Wild West Wing comedy about Mary Todd Lincoln is funniest show in town

More than once during “Oh, Mary!,” which opened Thursday night off-Broadway, it hits you: How am I laughing so uncontrollably at a play about Mary Todd Lincoln?

Yes, Abraham Lincoln’s wife is the subject of this riotous new comedy at the Lucille Lortel Theatre, written by and starring Cole Escola, that definitely does not aim to teach your anything or challenge your brain cells. Rather, the campy “Oh, Mary!” is too busy daring your lungs to stay full of air for more than a few seconds. 


Theater review

OH, MARY!

One hour and 15 minutes with no intermission. At the Lucille Lortel Theatre, 121 Christopher Street. Through March 24.

Like the Confederacy, your lungs lose.

How has the talented playwright and performer wrung so many jokes out of a complex Civil War-era first lady whose husband was assassinated and whose disposition was hardly known for being pleasant?

Unbridled irreverence and unwavering commitment.

Raunchiness, killer punchlines and devil-may-care historical inaccuracy abound throughout the 75-minute sprint. If any audience member wonders, “did that event really happen?,” 99% of the time the answer is “no.” The only certainties here are that Abraham and Mary Todd Lincoln existed and that the Union prevailed. 

I’ll have to fact-check this, but I’m pretty sure Mary Todd never hung out in a saloon with two guys named Bill and Kyle.

Escola portrays Mary as a raging alcoholic who wants to escape political life and become a famous cabaret star.

Amid all the madness, a dead-serious Escola plays Mary — a raging drunk who’s trapped in the stuffy White House by a controlling commander-in-chief and who has a pipe dream of becoming a cabaret star — like she’s Hedda Gabler or Medea. It’s a fiery, venomous, irrepressible, doofy, mesmeric performance that is an unmissable highlight of the season.

A stressed-out Abraham, played by a stern Conrad Ricamora, is here, too, pacing — and sneaking — around the West Wing. Whenever he’s not cheating on his wife with a stone-faced male assistant named Simon (Tony Macht), Abe and Mary are bickering like a sitcom couple. And they pump it up to melodrama.

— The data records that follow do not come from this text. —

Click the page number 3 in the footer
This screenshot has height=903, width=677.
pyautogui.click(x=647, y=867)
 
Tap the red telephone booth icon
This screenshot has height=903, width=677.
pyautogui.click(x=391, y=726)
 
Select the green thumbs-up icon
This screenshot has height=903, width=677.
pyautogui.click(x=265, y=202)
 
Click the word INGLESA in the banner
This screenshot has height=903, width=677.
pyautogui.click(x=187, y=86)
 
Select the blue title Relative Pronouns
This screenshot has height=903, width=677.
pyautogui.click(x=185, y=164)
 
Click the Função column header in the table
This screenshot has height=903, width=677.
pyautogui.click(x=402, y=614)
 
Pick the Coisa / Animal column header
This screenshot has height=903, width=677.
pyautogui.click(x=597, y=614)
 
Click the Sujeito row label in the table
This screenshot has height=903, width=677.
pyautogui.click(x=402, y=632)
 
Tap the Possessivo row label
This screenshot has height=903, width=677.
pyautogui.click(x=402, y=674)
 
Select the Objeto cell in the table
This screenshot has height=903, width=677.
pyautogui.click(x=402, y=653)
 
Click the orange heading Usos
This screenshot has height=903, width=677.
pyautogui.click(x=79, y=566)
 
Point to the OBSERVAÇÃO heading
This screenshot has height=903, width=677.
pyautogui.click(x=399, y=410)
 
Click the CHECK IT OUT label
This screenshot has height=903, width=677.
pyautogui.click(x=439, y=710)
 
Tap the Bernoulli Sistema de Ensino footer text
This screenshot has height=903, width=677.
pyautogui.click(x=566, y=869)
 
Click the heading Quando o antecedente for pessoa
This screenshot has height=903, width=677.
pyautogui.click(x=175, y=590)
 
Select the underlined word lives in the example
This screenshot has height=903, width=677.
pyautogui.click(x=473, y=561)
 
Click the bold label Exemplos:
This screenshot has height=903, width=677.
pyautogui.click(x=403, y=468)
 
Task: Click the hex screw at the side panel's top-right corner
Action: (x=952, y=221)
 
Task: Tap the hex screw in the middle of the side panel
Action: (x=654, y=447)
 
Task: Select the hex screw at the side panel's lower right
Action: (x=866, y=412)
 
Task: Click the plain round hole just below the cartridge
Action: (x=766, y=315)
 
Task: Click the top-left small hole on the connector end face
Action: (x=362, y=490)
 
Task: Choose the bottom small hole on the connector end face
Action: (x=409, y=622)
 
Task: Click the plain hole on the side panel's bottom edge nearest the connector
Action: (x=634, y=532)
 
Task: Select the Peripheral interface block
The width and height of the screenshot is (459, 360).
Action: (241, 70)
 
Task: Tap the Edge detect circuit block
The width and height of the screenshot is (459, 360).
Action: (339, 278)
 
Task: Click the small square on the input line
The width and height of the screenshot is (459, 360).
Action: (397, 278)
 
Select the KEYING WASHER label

“We’re at war!” the president shouts at a disinterested Mary.

“With who?,” she replies.

“The South!”

“Of what?!”

Abraham Lincoln (Conrad Ricamora) and Mary Todd (Cole Escola) bicker constantly — and sneak around behind each other’s backs.

Fed-up Abe wants nothing to do with his boozehound spouse, so he hires a local teacher (James Scully) to come give unhinged Mary acting lessons to get her away from him. The sessions, hysterical, get steamy, and suddenly the play is also a nutso, scandalous romance. 

Scully, who did puppy dog very well in the rom-com movie “Fire Island,” is a hoot going full-blown wacko here. 

Also funny is Bianca Leigh as Louise, Mary’s chaperone who’s a demented Maria von Trapp.

Director Sam Pinkleton stages this fabulously overdramatic display with both scrappiness and sheen. Perhaps due to his career as a choreographer of musicals such as “Natasha, Pierre, & the Great Comet of 1812,” none of the sharp, comedic bits ever appear overworked or, well, choreographed.

The dizzying giggles aside, Escola has also written a taut and unexpectedly absorbing story with some bonkers twists. In any other play, they’d be too much. In this ridiculous world, they’re just right.

About the lunacy: the show, indeed, shares the sensibility of the plays of Charles Busch (“Vampire Lesbians of Sodom” and the upcoming “Ibsen’s Ghost”) and Charles Ludlam (“The Mystery of Irma Vep”). However, Escola’s acting style — like a serious Victorian tragedian who got lost at Upright Citizens Brigade — and sense of humor are singular, to say the very least.

Walking out at the end, I nonetheless felt the same excited sensation of having watched Busch’s plays like “The Divine Sister” back in college; that increasingly rare feeling of wanting to be downtown where outsize personality and weird ideas can flourish. Or could.

Performers like Escola and frequent collaborator Bridget Everett are keeping that energy alive by a thread.

Off-Broadway, which has strugged lately, is having a promising stretch with big crowd-pleasers. Last season’s funniest show, “Titanique,” continues to run at the Daryl Roth Theatre in Union Square. 

And this season’s finest comedy, “Oh, Mary!,” is making is ‘em laugh just as hard — at Mary Todd Lincoln, of all people! — over on Christoper Street.